**Document passage**
SSRIC Teaching Resources Depository
Public Opinion on Social Issues -- 1975-1996
Elizabeth N. Nelson and Edward E. Nelson, California State University, Fresno

SISS Appendix C:
Supplemental Instructional Materials

© The Authors, 1998; Last Modified 15 August 1998
Reminder on Reading Tables
Table C1 -- Marital Status* by Sex, March 1995
*Persons age 18 and over
Marital Status Women Men
Married 59.2 62.7
Widowed 11.1 2.5
Divorced 10.3 8.0
Never Married 19.4 26.8
Total (percent) 100.0 100.0
Total (in thousands) 99,588 92,008
Source: Bureau of the Census. 1996. Statistical Abstract of the United States: 1996. Washington DC: U. S. Government Printing Office. P.55

Sometimes it is not obvious how a table adds to 100%. (See Table C2.) A quick examination shows that it does not add to 100% down or across. (In 1890, 84% male + 18% female would be more than 100%.) To save space, this chart omits the percent of people who are not in the labor force. In 1890, the 84% of the males who were in the labor force plus the 16% of the males who were not in the labor force equals 100%. Similarly, 18% of the females were in the labor force and the rest of them were not in the labor force in 1890.

Table C2 -- Labor Force Participation Rate* by Sex: 1890-1995
*Percent of the noninstitutionalized population who are employed or who are unemployed and looked for work in the last four weeks. (Pre-1947 figures include those age 14 and over, later figures are age 16 and over).
Year Male Female
1890 84.3 18.2
1900 85.7 20.0
1920 84.6 22.7
1930 82.1 23.6
1940 82.5 27.9
1950 86.8 33.9
1955 86.2 35.7
1960 84.0 37.8
1965 81.5 39.3
1970 80.6 43.4
1975 78.4 46.4
1980 77.4 51.5
1985 76.3 54.5
1990 76.4 57.5
1995 75.0 58.9
Source: U.S. Bureau of the Census. 1976. Historical Statistics of the United States: Colonial Times to 1970. (Bicentennial Ed.), Part I (1975), Washington DC: U..S. Government Printing Office, pp 131-32; U.S. Bureau of the Census. 1992. Statistical Abstract of the United States: 1992. Washington DC: U.S. Government Printing Office, p 383; U.S. Bureau of the Census. 1996. Statistical Abstract of the United States: 1996.Washington DC: U.S. Government Printing Office, p.393.

**Requirement 1**
In the reading-tables appendix, which age group do the pre-1947 labor force participation figures include?
**Requirement 2**
Write the next part of the reading-tables appendix, starting after its last sentence.
The lines after this point come from a separate source.

**Source material**

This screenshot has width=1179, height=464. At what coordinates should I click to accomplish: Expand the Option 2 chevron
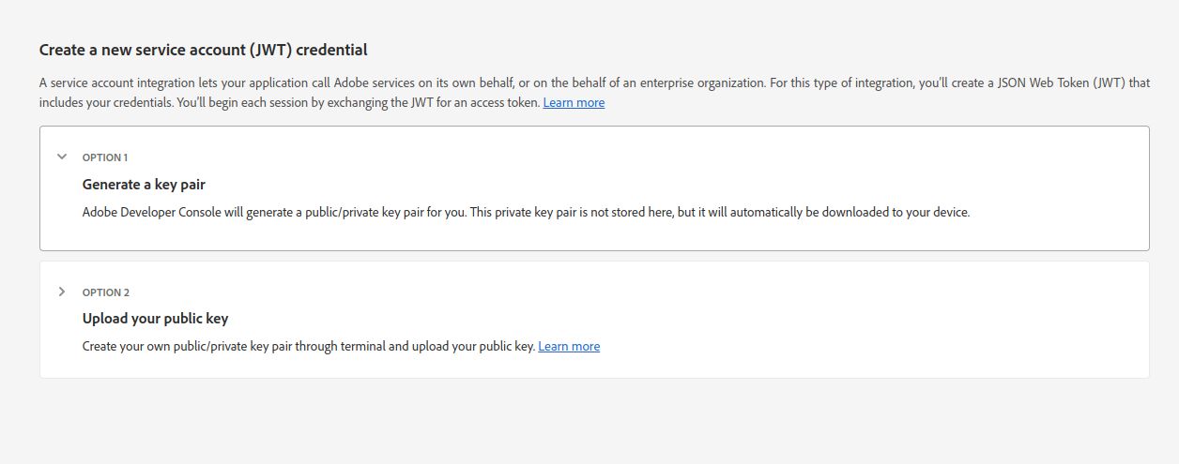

**Expected answer 1**
Those age 14 and over.

**Expected answer 2**
Reminder and Exercises

Exercise 1.a. Exercise 1.b.

Construct a histogram or bar chart using the same data as exercise 1.a. Remember that frequencies or percents are usually marked along the left side of the chart with the smallest numbers at the bottom and the values on the base start with the lowest values and go from left to right so both scales use the same zero.

The overall impression produced by a graph depends on the ratio of the measurements of the horizontal and vertical scales. It is important to communicate these quantitative relationships accurately. Experiment with different scales on scratch paper to find one that seems to be a useful way to illustrate your data. Connect the midpoints of the bars so you can see a frequency polygon. Again, be sure to use clear labels. Usually the title of a figure or graph (called the legend) is on the bottom. Include the source of your data in American Sociological Association or American Psychological Association style.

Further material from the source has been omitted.